Tissue Engineering of Cardiac Tissue

Scaffolds were seeded with 0.2 million cardiomyocytes and 0.4 million HUVEC. After fourteen days incubation in 50% endothelial medium/50% cardiac medium (DMEM/10% fetal calf serum/1% HEPES buffer), the scaffolds were sectioned and stained with anti-CD31 antibodies (FIGS. 6 and 7). The figures show the proliferation of endothelial cells and the development of vessel like structures with a lumen.

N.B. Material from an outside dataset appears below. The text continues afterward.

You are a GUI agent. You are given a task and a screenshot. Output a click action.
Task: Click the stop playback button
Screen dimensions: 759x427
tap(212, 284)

Tissue Engineering with Adult Endothelial Cells

Scaffolds were seeded with bovine aortic endothelial cells and mouse embryonic fibroblasts (0.5×106 each). After fourteen days incubation in 50% endothelial medium/50% EF medium (DMEM/10% fetal calf serum), the scaffolds were sectioned and stained to reveal α-smooth muscle actin and vWF (FIGS. 8 and 9) as described above. The figures demonstrate the differentiation of fibroblasts into smooth muscle cells and their co-localization about endothelial cells in vessel-like structures.

Other embodiments of the invention will be apparent to those skilled in the art from a consideration of the specification or practice of the invention disclosed herein. It is intended that the specification and examples be considered as exemplary only, with the true scope and spirit of the invention being indicated by the following claims.